We shopped it around to about 30 companies for distribution after showing it at VAFF (Vancouver Asian Film Festival). Around Christmas we had a deal fall though, but within two weeks, we had 24 offers.

I’ll be the first to say Beyond Redemption isn’t perfect, it’s flawed, but I think we delivered good action scenes for the budget. I’ve had distributors say that they can’t believe I did it for $45k. We made it to Netflix, we’re in 30-something countries, in hotels, two Chinese airlines. It did fairly well for us and opened some doors.

I’ve been able to get discussions going with other distributors. Unfortunately COVID killed everything just as we were beginning to make headway. But I’ve still got other projects in development.

 

Anything you can tell us about?

I’m currently short-listed with Netflix India. I have two Indian Vancouver-set action films with an Indian cast. People don’t know it, but we’ve got a lot of bankable Indian stars that reside here in Vancouver. I have some good connections with some Indian film people. I actually took over direction on an Indian film called Killer Punjabi. But that’s a different story.

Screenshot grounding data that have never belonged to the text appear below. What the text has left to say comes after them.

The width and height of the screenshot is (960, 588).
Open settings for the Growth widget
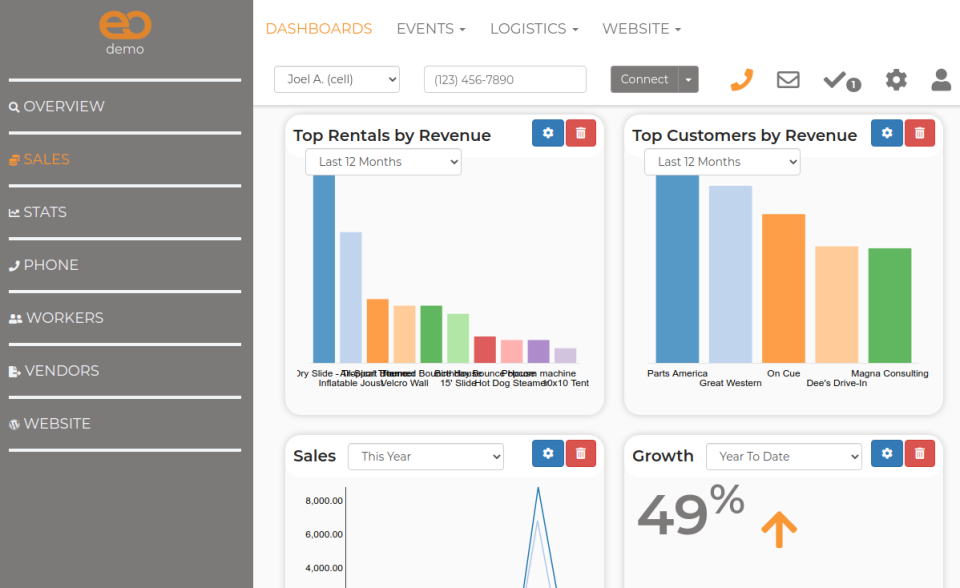tap(886, 453)
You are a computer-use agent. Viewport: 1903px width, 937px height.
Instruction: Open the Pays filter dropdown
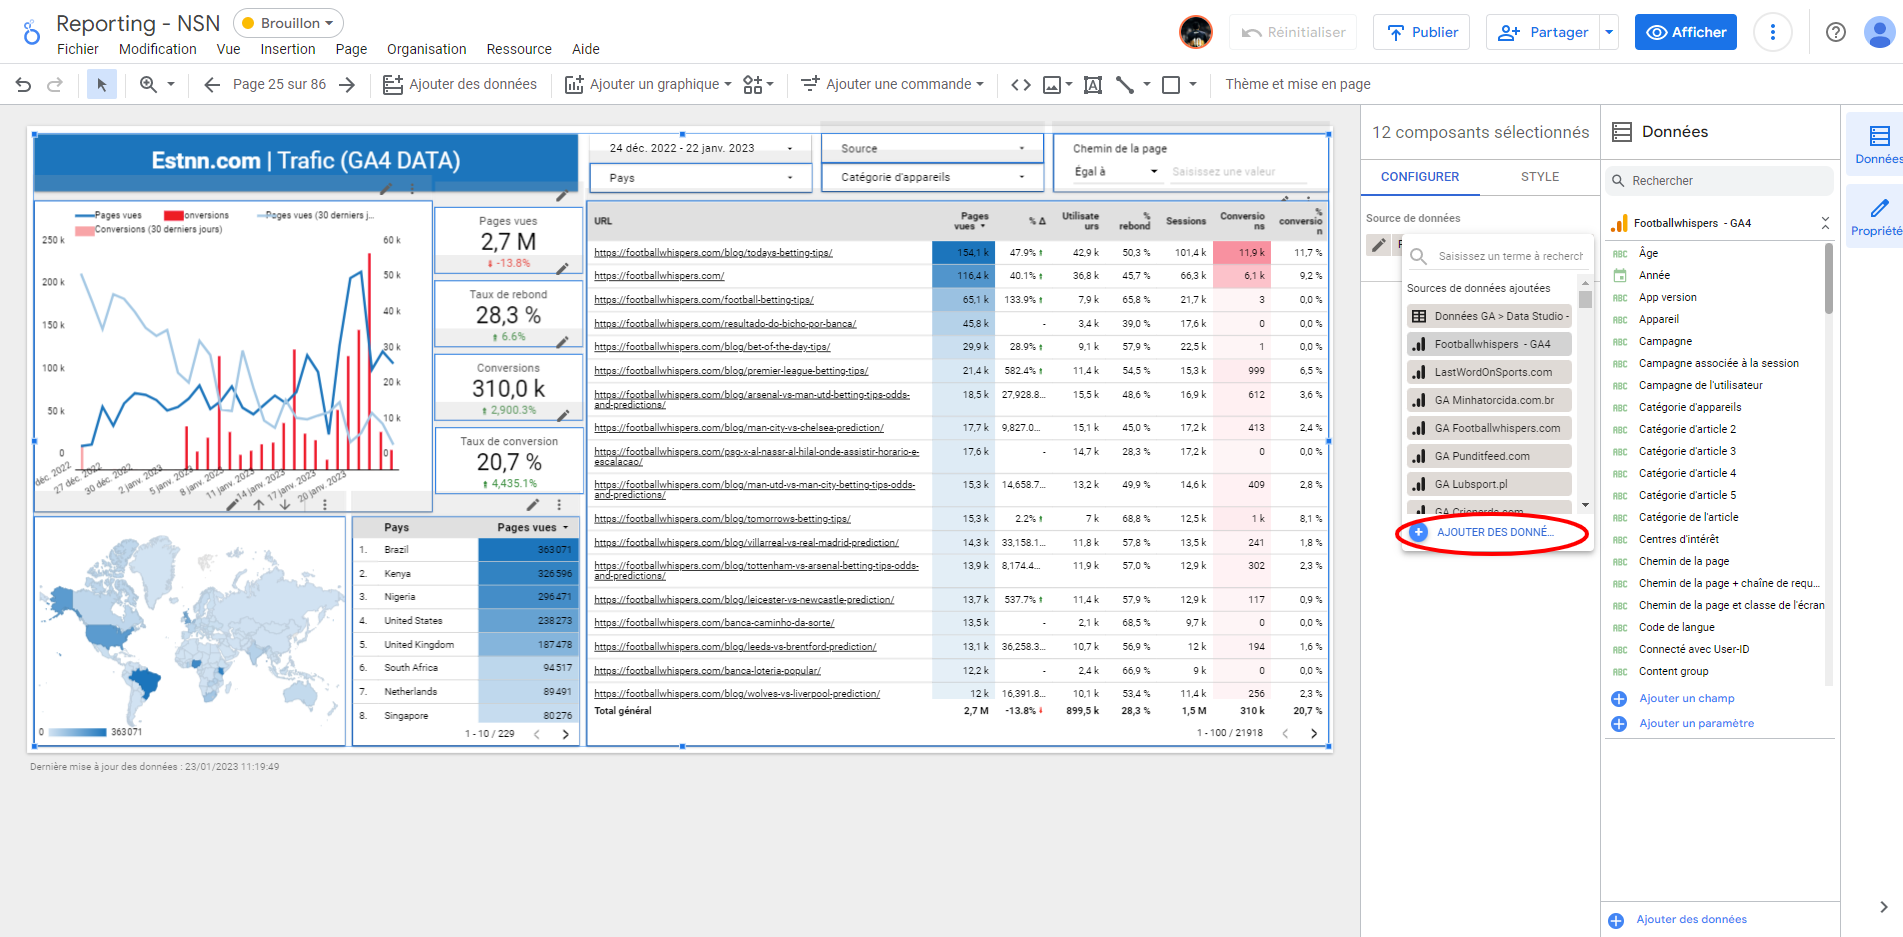point(700,178)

We signed a deal in February for female Rambo-meets-The Fugitive story. Unfortunately, all the markets fell apart so no pre-sales have been made yet. I’ve got a couple other projects with Russian and Mexican investors so I’m just trying to nail the next one down, but COVID is making things difficult. We’ve got stuff cooking, but nothing I can say is concrete.

 

Thanks for taking the time to share with us about your long and storied career.